Rivolgiti dove l'hai acquistato chiedendo spiegazioni ...

----------

## Cristian75

lol incredibile sulla confezione c'è scritto for windows/linux

soz lo comperato da mediaworld figurati non sanno nemmeno come si chiamano  :Razz: 

----------

## MeMyselfAndI

Ma infatti dovrebbe essere usabile da linux....

http://www.s2games.com/press/SavageLinuxReleaseFinal72303.pdf

Il come non l'ho capito

----------

## Cristian75

lol manco io avendo il cd originale oltre tutto O_o

----------

## MeMyselfAndI

Scusa eh ma questo?

http://wiki.linuxquestions.org/wiki/Savage

----------

## Cristian75

Mah scusa io sul cd del game ho un solo file savage_install_it.exe 

non c'è altro saro incapace io ma non capisco come fare help plis...

----------

## Cazzantonio

dovrebbe esserci un file chiamato INSTALL.linux dentro il cd... se non c'è probabilmente è difettoso e puoi renderlo indietro per fartelo sostituire immagino...

----------

## Cristian75

ok grazie ormai e passato troppo tempo e non credo manco di avere piu lo scontrino quindi staro piu attento la prossima volta ormai lo terro cosi...

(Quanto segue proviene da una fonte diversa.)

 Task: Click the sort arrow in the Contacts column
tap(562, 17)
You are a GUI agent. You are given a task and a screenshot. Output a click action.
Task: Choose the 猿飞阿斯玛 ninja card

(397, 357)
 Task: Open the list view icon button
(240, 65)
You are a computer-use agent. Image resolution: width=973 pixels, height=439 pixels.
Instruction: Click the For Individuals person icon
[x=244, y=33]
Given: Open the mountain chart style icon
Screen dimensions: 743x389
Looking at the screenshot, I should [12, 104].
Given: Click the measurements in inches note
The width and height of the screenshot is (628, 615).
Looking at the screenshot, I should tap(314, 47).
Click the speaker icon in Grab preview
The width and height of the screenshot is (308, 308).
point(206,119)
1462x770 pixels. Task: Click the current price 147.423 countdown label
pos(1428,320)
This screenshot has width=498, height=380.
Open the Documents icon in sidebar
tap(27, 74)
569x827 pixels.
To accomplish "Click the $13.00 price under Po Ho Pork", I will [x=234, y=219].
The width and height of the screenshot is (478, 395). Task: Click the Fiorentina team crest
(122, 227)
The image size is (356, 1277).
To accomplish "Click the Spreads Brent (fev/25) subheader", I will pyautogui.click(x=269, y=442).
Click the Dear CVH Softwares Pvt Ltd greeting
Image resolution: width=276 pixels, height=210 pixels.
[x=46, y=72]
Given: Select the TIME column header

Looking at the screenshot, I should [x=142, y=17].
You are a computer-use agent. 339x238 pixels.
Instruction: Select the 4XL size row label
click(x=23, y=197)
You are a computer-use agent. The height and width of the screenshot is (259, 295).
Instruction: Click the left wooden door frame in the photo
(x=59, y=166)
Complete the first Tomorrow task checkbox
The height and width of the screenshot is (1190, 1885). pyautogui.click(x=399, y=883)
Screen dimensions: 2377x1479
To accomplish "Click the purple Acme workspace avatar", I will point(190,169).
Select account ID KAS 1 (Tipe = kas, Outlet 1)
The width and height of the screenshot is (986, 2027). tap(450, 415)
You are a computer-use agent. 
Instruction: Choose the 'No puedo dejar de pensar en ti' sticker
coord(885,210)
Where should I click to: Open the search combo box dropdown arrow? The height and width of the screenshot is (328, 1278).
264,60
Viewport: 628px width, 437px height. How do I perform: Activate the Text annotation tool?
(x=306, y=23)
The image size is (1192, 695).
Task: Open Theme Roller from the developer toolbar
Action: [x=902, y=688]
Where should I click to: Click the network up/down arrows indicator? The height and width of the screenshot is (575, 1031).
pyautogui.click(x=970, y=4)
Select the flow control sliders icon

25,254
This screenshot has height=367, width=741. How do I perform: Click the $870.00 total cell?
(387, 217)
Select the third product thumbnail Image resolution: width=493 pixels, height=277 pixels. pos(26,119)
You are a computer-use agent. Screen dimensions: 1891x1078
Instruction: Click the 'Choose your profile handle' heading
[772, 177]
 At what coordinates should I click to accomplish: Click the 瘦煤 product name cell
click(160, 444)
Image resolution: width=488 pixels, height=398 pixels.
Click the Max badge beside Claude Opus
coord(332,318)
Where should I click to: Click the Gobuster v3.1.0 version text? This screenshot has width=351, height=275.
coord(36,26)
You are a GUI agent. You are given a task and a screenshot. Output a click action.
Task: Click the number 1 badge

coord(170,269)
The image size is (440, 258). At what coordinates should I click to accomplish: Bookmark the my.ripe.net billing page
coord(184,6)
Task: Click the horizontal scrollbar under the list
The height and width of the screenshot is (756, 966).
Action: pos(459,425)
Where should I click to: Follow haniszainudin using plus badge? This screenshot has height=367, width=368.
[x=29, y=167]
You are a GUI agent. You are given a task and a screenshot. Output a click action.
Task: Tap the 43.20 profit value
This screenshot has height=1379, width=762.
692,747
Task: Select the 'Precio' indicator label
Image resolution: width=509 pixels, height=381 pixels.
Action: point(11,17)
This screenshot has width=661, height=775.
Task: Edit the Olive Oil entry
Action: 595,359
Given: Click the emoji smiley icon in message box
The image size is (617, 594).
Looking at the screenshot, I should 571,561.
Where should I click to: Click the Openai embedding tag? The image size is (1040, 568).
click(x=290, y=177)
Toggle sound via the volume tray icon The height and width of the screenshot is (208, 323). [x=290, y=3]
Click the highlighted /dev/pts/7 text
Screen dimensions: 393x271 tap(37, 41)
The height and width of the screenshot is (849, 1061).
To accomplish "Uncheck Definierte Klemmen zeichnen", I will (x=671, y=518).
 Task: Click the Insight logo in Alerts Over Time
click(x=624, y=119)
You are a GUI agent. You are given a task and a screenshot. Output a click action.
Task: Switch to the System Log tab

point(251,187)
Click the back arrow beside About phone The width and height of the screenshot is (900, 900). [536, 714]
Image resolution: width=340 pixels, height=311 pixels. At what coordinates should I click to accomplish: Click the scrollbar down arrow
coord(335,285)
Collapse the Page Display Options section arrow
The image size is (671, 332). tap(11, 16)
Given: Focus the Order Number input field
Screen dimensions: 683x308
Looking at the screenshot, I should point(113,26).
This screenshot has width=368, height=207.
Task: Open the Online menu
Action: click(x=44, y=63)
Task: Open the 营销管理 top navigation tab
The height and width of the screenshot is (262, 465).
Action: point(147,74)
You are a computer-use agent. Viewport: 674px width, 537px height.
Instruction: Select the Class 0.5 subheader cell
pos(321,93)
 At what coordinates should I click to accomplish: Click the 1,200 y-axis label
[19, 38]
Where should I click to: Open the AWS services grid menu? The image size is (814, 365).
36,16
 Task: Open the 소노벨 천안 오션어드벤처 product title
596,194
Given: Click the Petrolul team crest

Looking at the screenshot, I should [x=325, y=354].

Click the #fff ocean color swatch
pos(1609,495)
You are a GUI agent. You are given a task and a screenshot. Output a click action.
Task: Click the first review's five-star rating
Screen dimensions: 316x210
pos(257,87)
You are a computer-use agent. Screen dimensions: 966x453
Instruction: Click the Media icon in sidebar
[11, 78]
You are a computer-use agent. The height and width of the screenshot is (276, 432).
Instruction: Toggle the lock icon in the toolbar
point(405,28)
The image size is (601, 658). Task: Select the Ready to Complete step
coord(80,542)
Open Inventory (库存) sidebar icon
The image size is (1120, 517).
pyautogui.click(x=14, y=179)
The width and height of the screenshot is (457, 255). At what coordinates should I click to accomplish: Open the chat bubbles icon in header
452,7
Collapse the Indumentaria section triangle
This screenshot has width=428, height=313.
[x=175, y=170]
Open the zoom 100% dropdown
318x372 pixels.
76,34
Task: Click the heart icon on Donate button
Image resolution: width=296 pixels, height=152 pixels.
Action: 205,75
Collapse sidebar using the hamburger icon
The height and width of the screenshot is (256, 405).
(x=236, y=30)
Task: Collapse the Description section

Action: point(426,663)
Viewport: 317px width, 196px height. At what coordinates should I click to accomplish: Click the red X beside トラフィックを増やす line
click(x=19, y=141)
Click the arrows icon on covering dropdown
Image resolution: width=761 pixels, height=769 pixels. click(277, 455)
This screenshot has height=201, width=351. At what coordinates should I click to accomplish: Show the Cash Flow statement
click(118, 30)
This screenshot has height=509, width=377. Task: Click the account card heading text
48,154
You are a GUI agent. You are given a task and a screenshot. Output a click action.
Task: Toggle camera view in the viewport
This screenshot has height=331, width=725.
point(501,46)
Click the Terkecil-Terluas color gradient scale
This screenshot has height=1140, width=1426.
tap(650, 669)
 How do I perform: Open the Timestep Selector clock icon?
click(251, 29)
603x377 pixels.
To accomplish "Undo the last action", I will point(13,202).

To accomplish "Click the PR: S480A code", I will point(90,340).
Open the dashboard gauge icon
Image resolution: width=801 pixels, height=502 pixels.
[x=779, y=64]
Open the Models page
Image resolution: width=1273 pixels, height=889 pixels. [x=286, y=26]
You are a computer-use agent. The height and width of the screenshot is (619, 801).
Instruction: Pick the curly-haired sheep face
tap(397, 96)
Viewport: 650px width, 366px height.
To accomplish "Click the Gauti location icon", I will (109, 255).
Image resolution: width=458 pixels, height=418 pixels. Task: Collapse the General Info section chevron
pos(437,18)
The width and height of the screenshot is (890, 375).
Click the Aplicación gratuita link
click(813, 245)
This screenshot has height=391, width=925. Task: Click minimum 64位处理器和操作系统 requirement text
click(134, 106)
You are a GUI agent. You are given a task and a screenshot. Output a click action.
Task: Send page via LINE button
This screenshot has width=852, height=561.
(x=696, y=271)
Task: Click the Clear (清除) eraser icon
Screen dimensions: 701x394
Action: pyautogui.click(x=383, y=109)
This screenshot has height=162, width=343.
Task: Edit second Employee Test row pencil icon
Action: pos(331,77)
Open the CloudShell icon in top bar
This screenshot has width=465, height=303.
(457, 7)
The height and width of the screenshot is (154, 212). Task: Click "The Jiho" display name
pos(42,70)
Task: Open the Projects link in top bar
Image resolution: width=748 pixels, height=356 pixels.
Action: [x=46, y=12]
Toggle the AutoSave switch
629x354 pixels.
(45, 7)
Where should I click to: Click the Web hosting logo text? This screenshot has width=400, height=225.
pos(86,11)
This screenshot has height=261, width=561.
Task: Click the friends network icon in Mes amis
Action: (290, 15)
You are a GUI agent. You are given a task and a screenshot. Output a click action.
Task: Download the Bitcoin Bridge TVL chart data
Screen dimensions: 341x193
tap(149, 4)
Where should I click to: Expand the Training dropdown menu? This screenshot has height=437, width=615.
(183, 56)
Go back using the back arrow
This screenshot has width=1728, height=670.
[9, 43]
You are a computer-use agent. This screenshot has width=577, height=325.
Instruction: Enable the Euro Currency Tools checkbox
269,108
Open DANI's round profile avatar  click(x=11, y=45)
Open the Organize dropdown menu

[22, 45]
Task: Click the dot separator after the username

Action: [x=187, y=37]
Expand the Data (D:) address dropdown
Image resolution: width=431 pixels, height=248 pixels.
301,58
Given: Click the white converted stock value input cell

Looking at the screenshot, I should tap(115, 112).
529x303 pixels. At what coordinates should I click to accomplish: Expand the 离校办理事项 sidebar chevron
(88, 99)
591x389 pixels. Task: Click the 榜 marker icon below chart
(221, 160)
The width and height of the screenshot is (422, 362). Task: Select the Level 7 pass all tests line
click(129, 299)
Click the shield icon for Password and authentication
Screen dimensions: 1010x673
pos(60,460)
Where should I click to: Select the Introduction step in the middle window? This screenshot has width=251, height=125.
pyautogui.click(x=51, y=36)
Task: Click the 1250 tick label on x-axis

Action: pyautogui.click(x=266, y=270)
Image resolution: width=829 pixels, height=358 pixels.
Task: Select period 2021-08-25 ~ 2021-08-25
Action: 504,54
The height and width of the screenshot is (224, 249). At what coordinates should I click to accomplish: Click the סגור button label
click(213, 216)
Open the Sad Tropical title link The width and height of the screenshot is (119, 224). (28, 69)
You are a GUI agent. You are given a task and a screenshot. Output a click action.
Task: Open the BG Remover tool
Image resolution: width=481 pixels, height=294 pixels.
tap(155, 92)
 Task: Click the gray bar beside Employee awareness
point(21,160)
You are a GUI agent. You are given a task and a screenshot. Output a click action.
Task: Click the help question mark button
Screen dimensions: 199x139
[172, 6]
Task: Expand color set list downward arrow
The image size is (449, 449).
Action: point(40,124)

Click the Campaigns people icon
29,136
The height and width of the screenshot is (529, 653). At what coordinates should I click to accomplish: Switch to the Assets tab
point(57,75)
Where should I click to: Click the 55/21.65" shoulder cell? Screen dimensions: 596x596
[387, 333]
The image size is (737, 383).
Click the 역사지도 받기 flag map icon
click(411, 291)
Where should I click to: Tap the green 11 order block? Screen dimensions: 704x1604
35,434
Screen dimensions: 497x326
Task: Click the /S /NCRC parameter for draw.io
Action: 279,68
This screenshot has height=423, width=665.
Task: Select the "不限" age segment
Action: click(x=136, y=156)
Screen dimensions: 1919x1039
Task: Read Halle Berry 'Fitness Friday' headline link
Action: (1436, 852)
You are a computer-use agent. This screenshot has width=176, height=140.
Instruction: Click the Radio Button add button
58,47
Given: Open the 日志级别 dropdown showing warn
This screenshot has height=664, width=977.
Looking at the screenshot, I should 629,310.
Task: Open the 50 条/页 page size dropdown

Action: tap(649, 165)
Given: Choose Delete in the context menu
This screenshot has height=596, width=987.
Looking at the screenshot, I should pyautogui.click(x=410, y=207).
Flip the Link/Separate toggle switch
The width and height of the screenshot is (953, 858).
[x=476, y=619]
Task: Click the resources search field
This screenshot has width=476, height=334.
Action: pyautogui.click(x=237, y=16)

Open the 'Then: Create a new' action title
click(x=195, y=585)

su windows funziona ci ha giocato mio fratello

----------

## u238

scaricatelo per linux e giocaci... tanto non è pirateria.. hai il gioco originale ed è tuo diritto giocarci sull'OS che vuoi, specie se sulla scatola c'è scritto che è supportato!!  :Razz: 

----------

## Cristian75

Si potrebbe essere una idea lo sto cercando in rete se per caso lo trovate mi potete fare un fischio  :Smile: 

ora provo anche con il mulo vediamo...

grazie raga

----------

## Onip

http://databox.topcities.com/

----------

## Cristian75

Guarda ti ringrazio ho provato a scaricare il tar.gz ma mi da problemi nello scomprimerlo dice praticamente che il file 

è daneggiato  :Sad: 

ora sto provando a scaricare la iso del game speriamo bene

----------

## Cristian75

ok con la iso del cd ho risolto in quanto c'è sia la versione windos che la versione linux 

ho installato il game ora sto cercando gli aggiornamenti cmq funge alla grande grazie raga...

----------